**Required tasks:**
**a.** Quote the passage from the profile of Paras Mani Gelal between "Paras Mani Gelal (पारस" and "central working groups.", inclusive.
**b.** Continue the profile of Paras Mani Gelal from where it stops.

**Excerpt provided:**
Member of Parliament, Pratinidhi Sabha
- Incumbent
- Assumed office 26 March 2026
- Preceded by: Narayan Khadka
- Constituency: Udayapur 1

Personal details
- Citizenship: Nepalese
- Party: Rastriya Swatantra Party
- Education: BEd
- Profession: Politician

= Paras Mani Gelal =

Nepalese politician

Paras Mani Gelal (पारस मणि गेलाल) is a Nepalese politician serving as a member of parliament from the Rastriya Swatantra Party. He is the member of the 7th Pratinidhi Sabha elected from Udayapur 1 constituency in 2026 Nepalese General Election securing 30,590 votes and defeating his closest contender Rajesh Kumar Rai of the Shram Sanskriti Party. He is an active member of the Federation of Nepal Journalists and various RSP central working groups.

[Entries for locating text and elements]
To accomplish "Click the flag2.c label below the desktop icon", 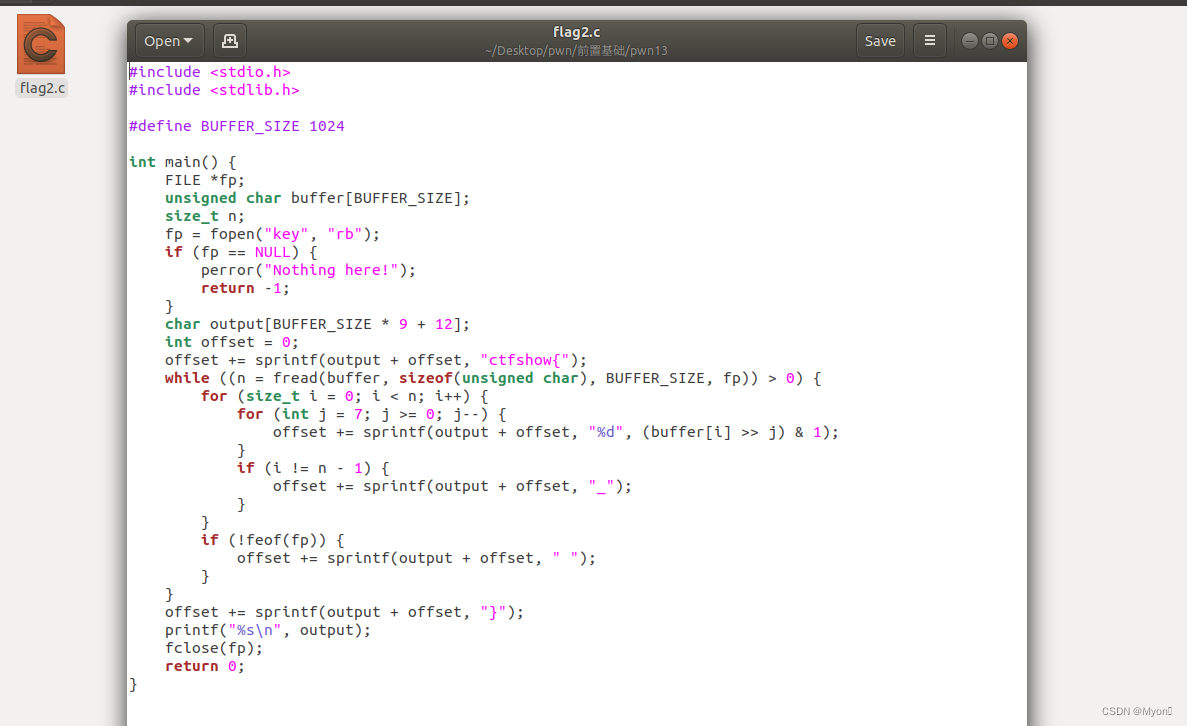I will [x=40, y=87].
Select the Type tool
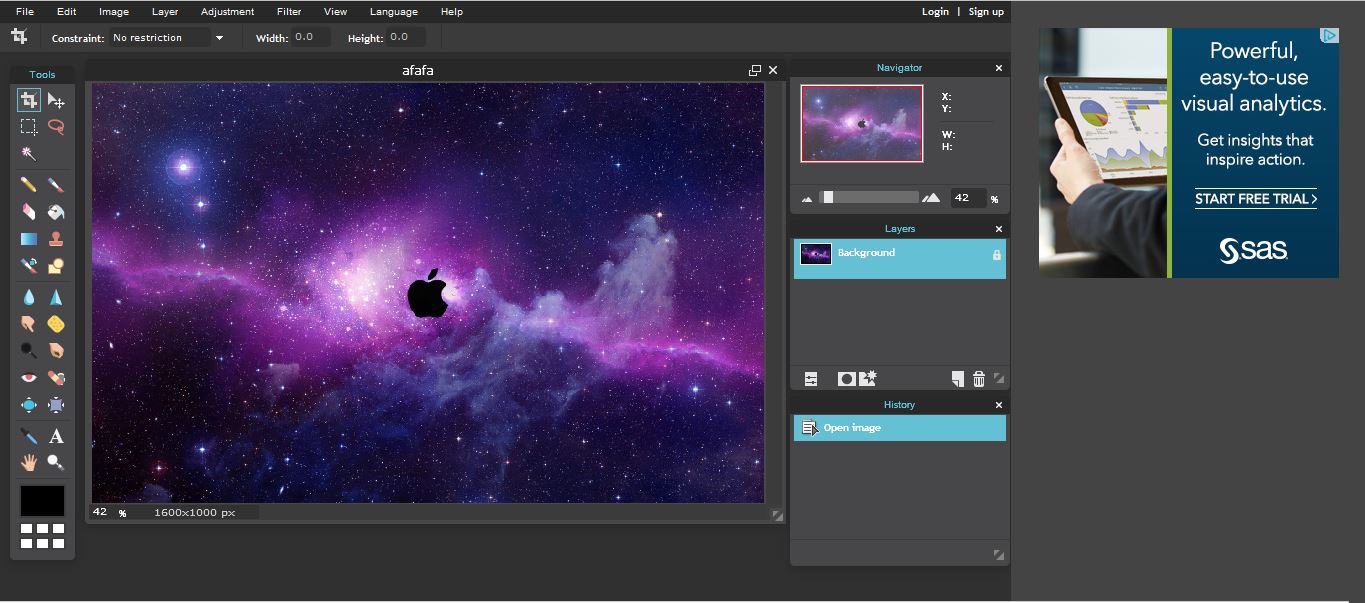This screenshot has width=1365, height=603. (56, 436)
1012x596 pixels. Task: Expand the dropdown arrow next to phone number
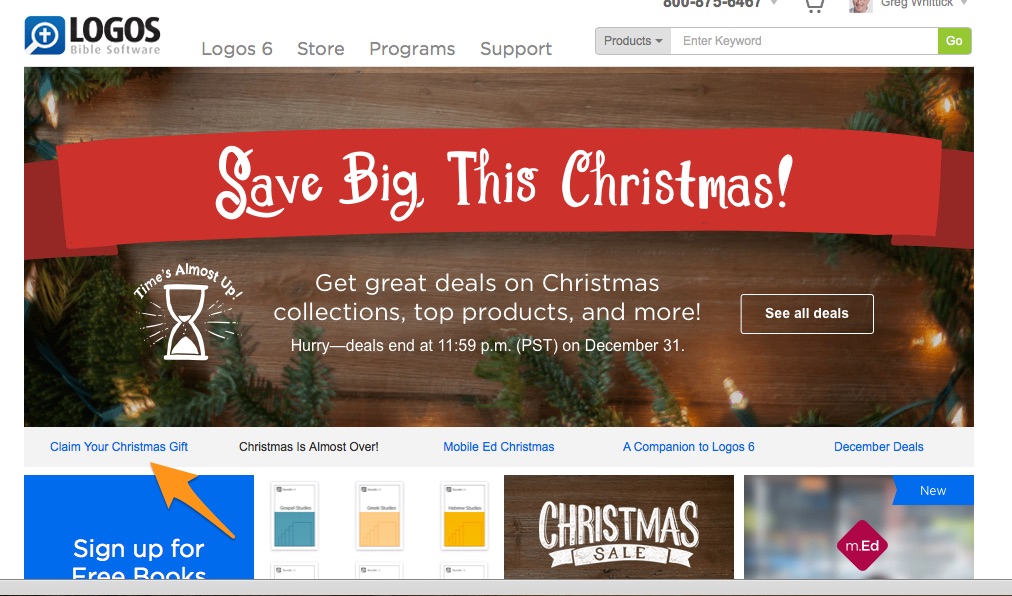pyautogui.click(x=774, y=3)
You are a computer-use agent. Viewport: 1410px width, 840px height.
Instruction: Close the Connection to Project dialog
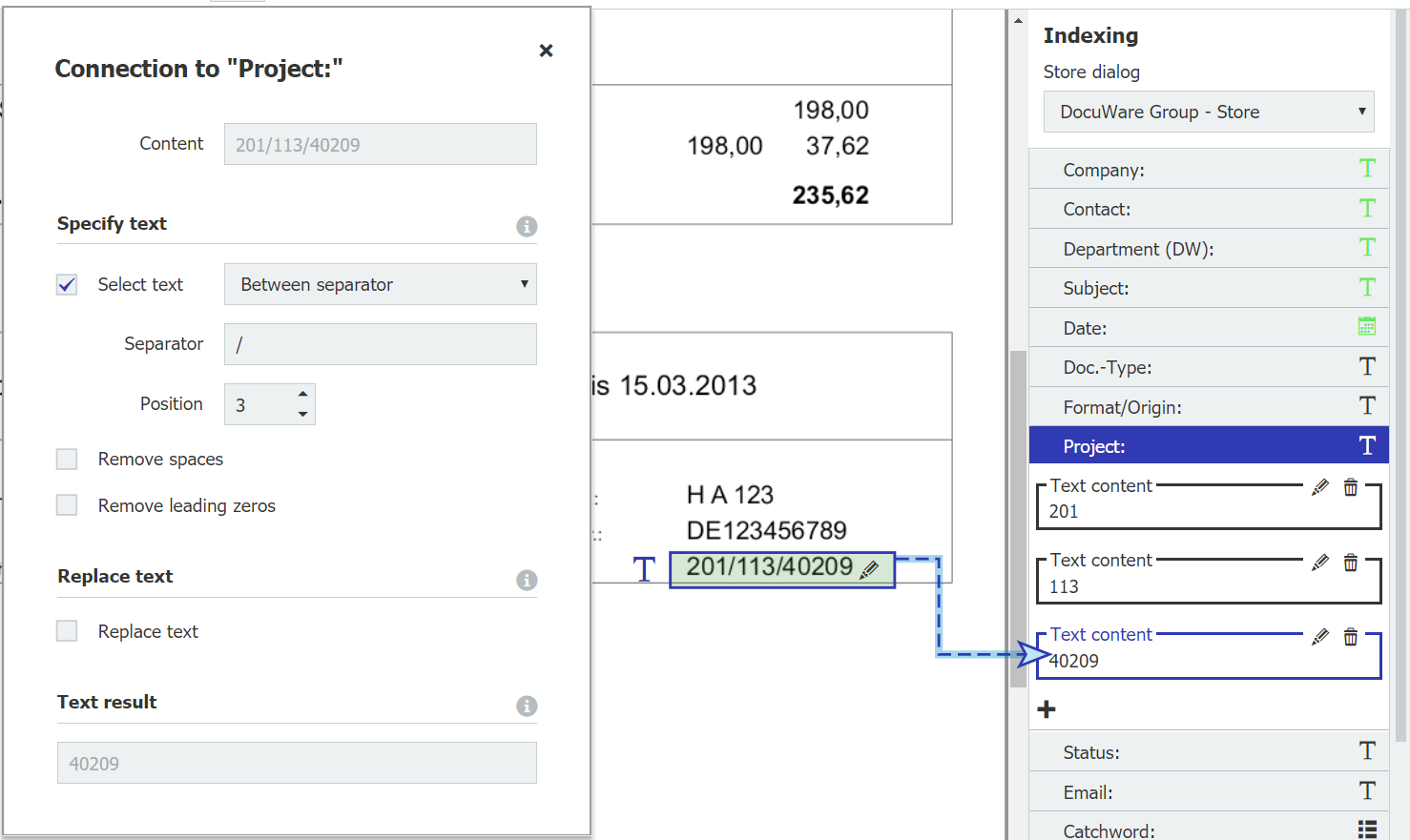tap(546, 51)
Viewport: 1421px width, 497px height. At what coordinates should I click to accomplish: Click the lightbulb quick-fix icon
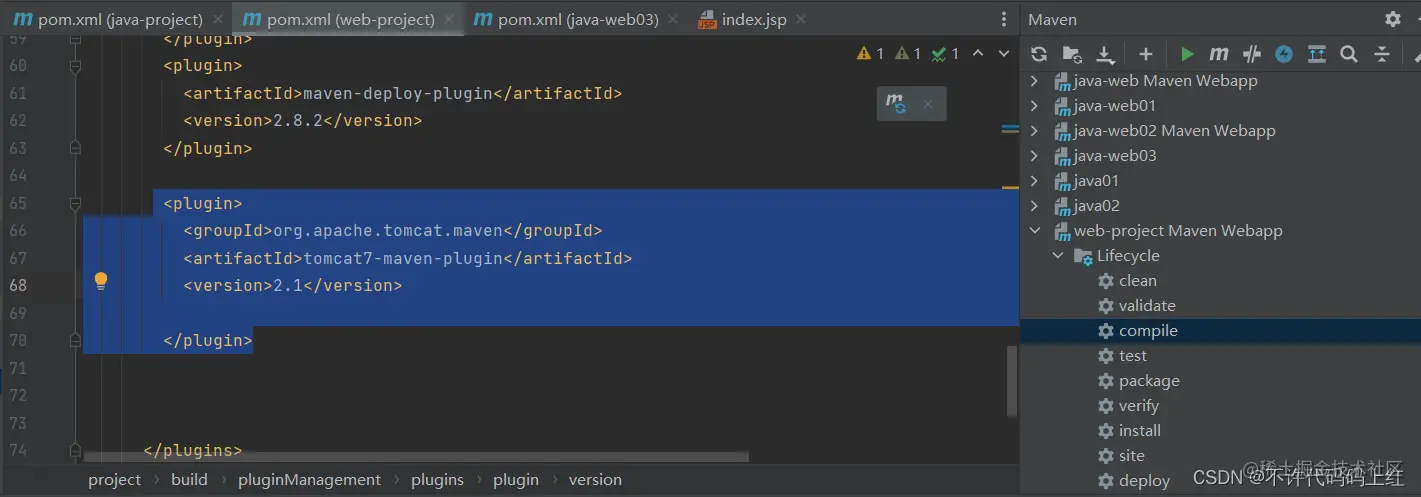click(x=101, y=281)
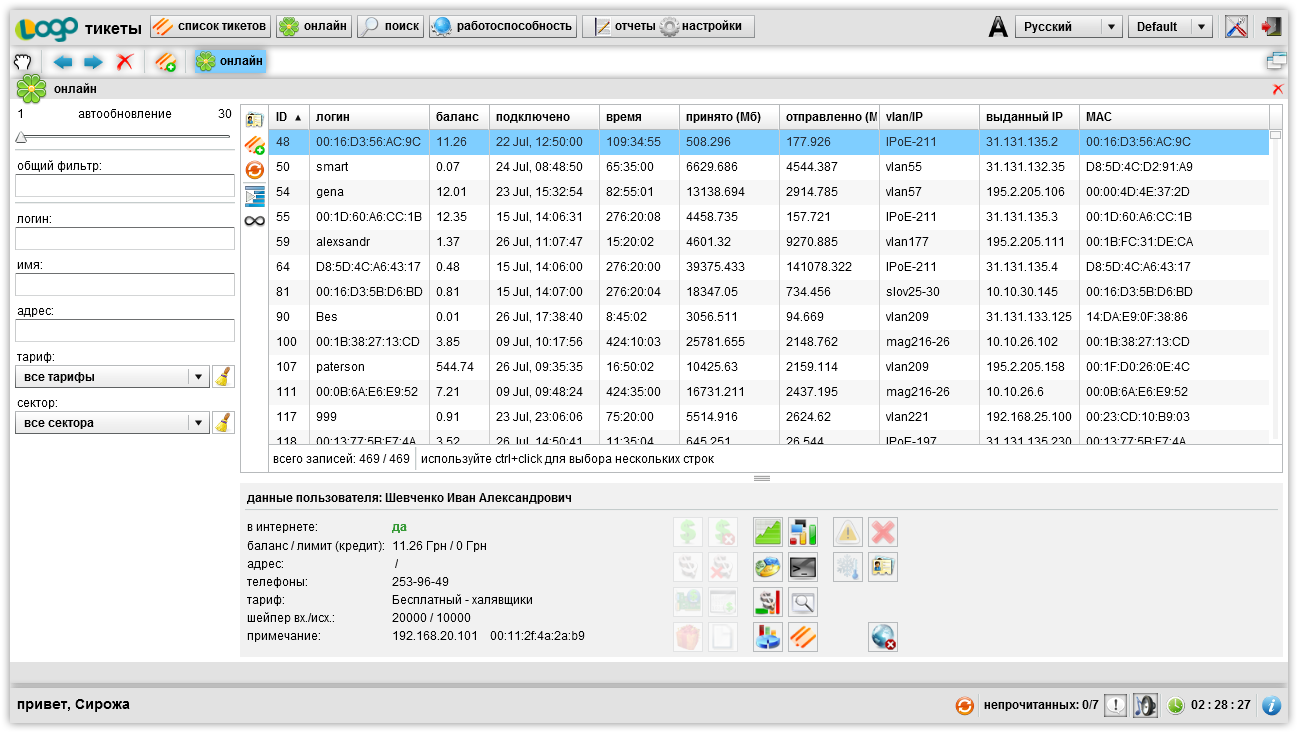Click the green traffic graph icon
1298x733 pixels.
click(x=767, y=531)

**Task-by-task outputs:**
**a.**
Paras Mani Gelal (पारस मणि गेलाल) is a Nepalese politician serving as a member of parliament from the Rastriya Swatantra Party. He is the member of the 7th Pratinidhi Sabha elected from Udayapur 1 constituency in 2026 Nepalese General Election securing 30,590 votes and defeating his closest contender Rajesh Kumar Rai of the Shram Sanskriti Party. He is an active member of the Federation of Nepal Journalists and various RSP central working groups.

**b.**
During the Finance Committee meeting held on 12 May 2026, Gelal urged the government to investigate the income from the tree cutting during the construction of the proposed airport in Jogidaha, Udayapur where he claimed that trees worth NPR 3 billion were cut for the airport to be built at a cost of NPR 1 billion.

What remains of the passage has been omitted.